# [Aim of the exercise]
Exact transcription of the records is required.

# [Exercise data]
________________

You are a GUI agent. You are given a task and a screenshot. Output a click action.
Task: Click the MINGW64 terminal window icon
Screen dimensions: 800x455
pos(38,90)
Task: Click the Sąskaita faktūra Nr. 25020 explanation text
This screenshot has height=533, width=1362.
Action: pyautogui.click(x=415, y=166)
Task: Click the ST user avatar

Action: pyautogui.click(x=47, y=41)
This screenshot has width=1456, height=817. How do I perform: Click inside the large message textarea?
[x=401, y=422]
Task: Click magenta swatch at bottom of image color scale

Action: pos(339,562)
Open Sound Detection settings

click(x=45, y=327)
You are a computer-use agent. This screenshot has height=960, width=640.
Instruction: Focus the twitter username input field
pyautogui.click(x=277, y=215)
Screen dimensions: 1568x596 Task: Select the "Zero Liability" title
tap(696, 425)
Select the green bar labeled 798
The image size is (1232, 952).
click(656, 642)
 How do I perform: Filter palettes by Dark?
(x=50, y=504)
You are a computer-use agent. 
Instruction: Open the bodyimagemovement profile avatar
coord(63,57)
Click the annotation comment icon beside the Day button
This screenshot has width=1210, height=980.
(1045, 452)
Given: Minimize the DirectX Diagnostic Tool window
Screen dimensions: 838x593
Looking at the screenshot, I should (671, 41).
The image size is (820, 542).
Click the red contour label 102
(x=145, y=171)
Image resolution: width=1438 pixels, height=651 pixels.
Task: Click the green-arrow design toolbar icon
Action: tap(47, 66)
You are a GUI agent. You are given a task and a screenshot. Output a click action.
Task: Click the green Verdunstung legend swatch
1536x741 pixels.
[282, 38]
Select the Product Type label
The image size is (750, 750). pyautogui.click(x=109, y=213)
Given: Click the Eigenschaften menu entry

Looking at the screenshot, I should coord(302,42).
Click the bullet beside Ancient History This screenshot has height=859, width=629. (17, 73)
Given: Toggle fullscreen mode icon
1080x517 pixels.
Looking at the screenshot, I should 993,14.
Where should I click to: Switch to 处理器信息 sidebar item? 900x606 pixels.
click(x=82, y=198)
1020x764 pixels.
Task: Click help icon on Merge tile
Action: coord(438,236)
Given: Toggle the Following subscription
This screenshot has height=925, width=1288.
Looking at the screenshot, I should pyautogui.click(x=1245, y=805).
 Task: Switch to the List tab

________________

# [Solution below]
You are a GUI agent. You are given a task and a screenshot. Output a click action.
Task: Click the MINGW64 terminal window icon
Screen dimensions: 800x455
pos(38,90)
Task: Click the Sąskaita faktūra Nr. 25020 explanation text
This screenshot has height=533, width=1362.
Action: pyautogui.click(x=415, y=166)
Task: Click the ST user avatar

Action: pyautogui.click(x=47, y=41)
This screenshot has width=1456, height=817. How do I perform: Click inside the large message textarea?
[x=401, y=422]
Task: Click magenta swatch at bottom of image color scale

Action: pos(339,562)
Open Sound Detection settings

click(x=45, y=327)
You are a computer-use agent. This screenshot has height=960, width=640.
Instruction: Focus the twitter username input field
pyautogui.click(x=277, y=215)
Screen dimensions: 1568x596 Task: Select the "Zero Liability" title
tap(696, 425)
Select the green bar labeled 798
The image size is (1232, 952).
click(656, 642)
 How do I perform: Filter palettes by Dark?
(x=50, y=504)
You are a computer-use agent. 
Instruction: Open the bodyimagemovement profile avatar
coord(63,57)
Click the annotation comment icon beside the Day button
This screenshot has width=1210, height=980.
(1045, 452)
Given: Minimize the DirectX Diagnostic Tool window
Screen dimensions: 838x593
Looking at the screenshot, I should (671, 41).
The image size is (820, 542).
Click the red contour label 102
(x=145, y=171)
Image resolution: width=1438 pixels, height=651 pixels.
Task: Click the green-arrow design toolbar icon
Action: tap(47, 66)
You are a GUI agent. You are given a task and a screenshot. Output a click action.
Task: Click the green Verdunstung legend swatch
1536x741 pixels.
[282, 38]
Select the Product Type label
The image size is (750, 750). pyautogui.click(x=109, y=213)
Given: Click the Eigenschaften menu entry

Looking at the screenshot, I should coord(302,42).
Click the bullet beside Ancient History This screenshot has height=859, width=629. (17, 73)
Given: Toggle fullscreen mode icon
1080x517 pixels.
Looking at the screenshot, I should 993,14.
Where should I click to: Switch to 处理器信息 sidebar item? 900x606 pixels.
click(x=82, y=198)
1020x764 pixels.
Task: Click help icon on Merge tile
Action: coord(438,236)
Given: Toggle the Following subscription
This screenshot has height=925, width=1288.
Looking at the screenshot, I should pyautogui.click(x=1245, y=805).
 Task: Switch to the List tab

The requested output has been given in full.